How will a judge make a decision about parental rights and responsibilities (custody)?
A judge will make a decision about parental rights and responsibilities based on what s/he thinks is in your child’s best interests. The judge will look at any factor that s/he thinks is important to make this decision.
According to Ohio law, when determining what is in the best interests of the child, the judge will look at the following factors:
- the wishes of the child’s parents regarding the child’s care;
- the child’s preference for who s/he wants to live with, if the judge interviewed the child;
- the relationship the child has with his/her parents, siblings, and any other person that might significantly affect the child’s best interests;
- the child’s adjustment to the child’s home, school, and community;
- the mental and physical health of everyone involved;
- which parent is more likely to honor and assist with court-approved parenting time rights or visitation and companionship rights;
- whether either parent has failed to make child support payments that s/he was ordered to make;
- whether either parent, or any member of the parent’s household, has been convicted of, or pleaded guilty to, any criminal offense involving any act that resulted in a child being an “abused child” or a “neglected child;”
- whether any court determined that either parent has abused or neglected a child, not just a criminal court, or whether there is any reason to believe that either parent abused or neglected a child;
- whether either parent, or any member of the parent’s household, has been convicted of, or pleaded guilty to, domestic violence, a sexually-oriented offense against someone who is a member of the family or household involved in the custody case, or any crime that resulted in physical harm against someone who is a member of the family or household involved in the custody case;
- whether either parent has continuously and willfully denied the other parent’s right to parenting time under a court order; and
- whether either parent has established a residence, or is planning to establish a residence, outside of the state.1
Note: The judge must not give preference to a parent because of that parent’s financial status when deciding parental rights and responsibilities.2
1 Ohio Rev. Code § 3109.04(F)(1)
2 Ohio Rev. Code § 3109.04(F)(3)
What factors will a judge consider when deciding whether to grant “shared parenting” (joint custody)?
When deciding if shared parenting is in the best interest of the child, the judge will consider all of the following:
- all of the factors mentioned in How will a judge make a decision about parental rights and responsibilities (custody)?
- the ability of each parent to cooperate and make decisions jointly, with respect to the children;
- the ability of each parent to encourage the sharing of love, affection, and contact between the child and the other parent;
- any history of, or potential to commit, child abuse, spouse abuse, other domestic violence, or parental kidnapping by either parent;
- how far apart both parents live from each other in order to see if shared parenting would be practical; and
- the recommendation of the guardian ad litem of the child, if the child has one.1
The court may also consider other relevant factors when deciding if shared parenting is appropriate. To read more about these factors, you can see the law on our Selected Ohio Statutes page.
1 Ohio Rev. Code § 3109.04(F)(2)
What are the steps for filing for custody? Will I have to go to mediation?
The steps you should take to file for custody depend on the particulars of your situation. To find out what the process will be like for you, please consult a lawyer in your area. Go to our Ohio Finding a Lawyer page for more information.
Generally, if the parents are married, parental rights and responsibilities will be determined within the divorce, legal separation, or annulment proceeding.
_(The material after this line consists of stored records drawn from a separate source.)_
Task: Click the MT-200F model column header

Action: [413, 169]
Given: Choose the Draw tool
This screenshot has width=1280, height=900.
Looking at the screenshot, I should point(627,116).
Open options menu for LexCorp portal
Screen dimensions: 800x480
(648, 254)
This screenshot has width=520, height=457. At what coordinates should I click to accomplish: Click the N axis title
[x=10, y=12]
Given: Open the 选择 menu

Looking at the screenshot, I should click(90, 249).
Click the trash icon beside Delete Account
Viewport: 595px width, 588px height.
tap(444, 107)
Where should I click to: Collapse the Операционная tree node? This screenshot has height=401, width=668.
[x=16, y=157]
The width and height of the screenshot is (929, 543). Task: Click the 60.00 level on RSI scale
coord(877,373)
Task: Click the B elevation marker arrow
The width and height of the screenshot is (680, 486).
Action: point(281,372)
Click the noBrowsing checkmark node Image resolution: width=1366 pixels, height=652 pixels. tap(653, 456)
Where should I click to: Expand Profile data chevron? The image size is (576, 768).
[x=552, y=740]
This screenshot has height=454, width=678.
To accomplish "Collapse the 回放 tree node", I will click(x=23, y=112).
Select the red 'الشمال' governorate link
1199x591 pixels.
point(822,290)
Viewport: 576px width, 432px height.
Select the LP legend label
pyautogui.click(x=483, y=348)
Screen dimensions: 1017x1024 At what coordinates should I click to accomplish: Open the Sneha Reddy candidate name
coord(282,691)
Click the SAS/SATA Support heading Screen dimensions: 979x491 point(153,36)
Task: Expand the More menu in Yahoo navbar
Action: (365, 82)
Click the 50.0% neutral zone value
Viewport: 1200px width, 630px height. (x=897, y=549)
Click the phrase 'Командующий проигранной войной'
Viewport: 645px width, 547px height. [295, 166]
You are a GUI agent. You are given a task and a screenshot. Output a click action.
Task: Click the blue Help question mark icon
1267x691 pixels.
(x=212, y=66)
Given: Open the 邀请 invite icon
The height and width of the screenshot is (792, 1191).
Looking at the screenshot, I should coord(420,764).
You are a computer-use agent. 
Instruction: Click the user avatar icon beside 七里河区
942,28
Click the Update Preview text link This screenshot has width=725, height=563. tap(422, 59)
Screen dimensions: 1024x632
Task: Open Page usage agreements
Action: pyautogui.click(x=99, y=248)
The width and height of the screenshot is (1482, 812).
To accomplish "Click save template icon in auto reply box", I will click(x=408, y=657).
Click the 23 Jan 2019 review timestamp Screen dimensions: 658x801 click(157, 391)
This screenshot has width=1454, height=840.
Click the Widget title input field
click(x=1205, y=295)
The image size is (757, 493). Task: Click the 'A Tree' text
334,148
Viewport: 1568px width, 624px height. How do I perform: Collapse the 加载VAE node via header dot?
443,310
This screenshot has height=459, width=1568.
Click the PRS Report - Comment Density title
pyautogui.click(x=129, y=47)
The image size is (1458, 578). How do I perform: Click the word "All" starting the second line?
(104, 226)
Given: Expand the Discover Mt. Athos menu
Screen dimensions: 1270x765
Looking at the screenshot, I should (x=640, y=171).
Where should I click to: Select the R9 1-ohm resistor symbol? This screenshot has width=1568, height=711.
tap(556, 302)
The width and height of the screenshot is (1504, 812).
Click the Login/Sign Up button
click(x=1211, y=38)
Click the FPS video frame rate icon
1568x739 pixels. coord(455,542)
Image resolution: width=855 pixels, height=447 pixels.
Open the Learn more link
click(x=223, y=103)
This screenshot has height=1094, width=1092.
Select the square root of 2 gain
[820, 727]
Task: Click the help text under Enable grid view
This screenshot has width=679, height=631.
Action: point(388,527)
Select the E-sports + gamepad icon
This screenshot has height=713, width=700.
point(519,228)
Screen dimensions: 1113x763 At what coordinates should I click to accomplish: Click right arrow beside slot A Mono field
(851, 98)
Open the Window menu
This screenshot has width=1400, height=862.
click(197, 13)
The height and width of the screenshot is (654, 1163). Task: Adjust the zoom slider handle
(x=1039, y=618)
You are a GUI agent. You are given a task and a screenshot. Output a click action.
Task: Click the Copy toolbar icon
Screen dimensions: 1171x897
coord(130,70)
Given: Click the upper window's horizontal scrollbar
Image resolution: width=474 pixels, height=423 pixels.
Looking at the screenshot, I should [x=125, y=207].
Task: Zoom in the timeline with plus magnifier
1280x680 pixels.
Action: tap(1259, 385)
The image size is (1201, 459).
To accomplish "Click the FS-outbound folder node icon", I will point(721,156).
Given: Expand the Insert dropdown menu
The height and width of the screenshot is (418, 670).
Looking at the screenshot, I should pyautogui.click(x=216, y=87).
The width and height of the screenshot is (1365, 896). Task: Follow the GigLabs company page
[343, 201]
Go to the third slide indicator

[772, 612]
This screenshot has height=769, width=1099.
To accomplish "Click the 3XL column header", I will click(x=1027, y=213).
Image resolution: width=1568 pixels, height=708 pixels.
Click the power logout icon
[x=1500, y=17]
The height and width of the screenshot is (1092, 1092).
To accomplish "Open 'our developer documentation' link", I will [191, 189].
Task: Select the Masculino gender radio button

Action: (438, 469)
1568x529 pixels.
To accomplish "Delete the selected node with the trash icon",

If the parents are not married, then a proceeding can be filed for the allocation of parental rights and responsibilities for the care of a child.1
If the parents do not agree on rights and responsibilities of their child or on a parenting time schedule, the judge may order the parents to go to mediation. However, before ordering mediation, the judge must consider if mediation is in the best interests of the parties when one of the parents was convicted of, or pleaded guilty to, domestic violence within that household.2
If the judge does order mediation, the judge will consider the mediation report but is not bound by it. The judge will consider the best interests of the child when making a decision.3 For more information on best interests factors, you can see How will a judge make a decision about parental rights and responsibilities (custody)?
1 Ohio Rev. Code § 3109.04(A)
2 Ohio Rev. Code § 3109.052(A)
3 Ohio Rev. Code § 3109.052(B)
Where can I find more information about custody in Ohio?
The Ohio State Bar Association has information on how a child’s wishes are considered in a custody case as well as information about parenting plans in divorce and custody cases and information on sharing parental responsibility after separation. (Please note that WomensLaw is not affiliated with the above organization and cannot vouch for the accuracy of the information on that site.)